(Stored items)
[Start of section]

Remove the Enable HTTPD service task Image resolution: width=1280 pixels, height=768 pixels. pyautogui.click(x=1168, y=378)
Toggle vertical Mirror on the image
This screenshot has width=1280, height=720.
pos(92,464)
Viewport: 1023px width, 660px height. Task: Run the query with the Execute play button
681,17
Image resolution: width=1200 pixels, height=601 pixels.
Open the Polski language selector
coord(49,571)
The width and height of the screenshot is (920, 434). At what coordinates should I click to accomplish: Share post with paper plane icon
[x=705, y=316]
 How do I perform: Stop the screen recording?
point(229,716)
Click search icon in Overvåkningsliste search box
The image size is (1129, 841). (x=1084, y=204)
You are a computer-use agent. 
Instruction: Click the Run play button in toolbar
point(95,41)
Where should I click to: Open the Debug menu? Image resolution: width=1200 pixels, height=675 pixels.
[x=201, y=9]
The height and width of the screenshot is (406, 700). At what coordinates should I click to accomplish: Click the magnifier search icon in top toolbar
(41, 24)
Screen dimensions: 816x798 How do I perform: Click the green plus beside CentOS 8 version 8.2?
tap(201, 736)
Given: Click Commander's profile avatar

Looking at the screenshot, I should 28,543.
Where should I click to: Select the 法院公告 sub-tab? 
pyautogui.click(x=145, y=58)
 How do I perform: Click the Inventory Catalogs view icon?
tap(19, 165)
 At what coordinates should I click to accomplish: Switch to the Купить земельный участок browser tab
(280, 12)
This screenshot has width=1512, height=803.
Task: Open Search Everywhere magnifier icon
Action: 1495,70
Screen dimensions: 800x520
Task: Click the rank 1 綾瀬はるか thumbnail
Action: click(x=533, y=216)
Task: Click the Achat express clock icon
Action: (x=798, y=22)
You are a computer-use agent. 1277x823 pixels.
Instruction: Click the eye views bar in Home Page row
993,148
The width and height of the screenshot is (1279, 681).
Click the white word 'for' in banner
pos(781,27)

[End of section]

■ **Directions for this task**:
Report the count of lines in the entries that contain "computer". Nothing else should be given.

■ **Completed task**:
2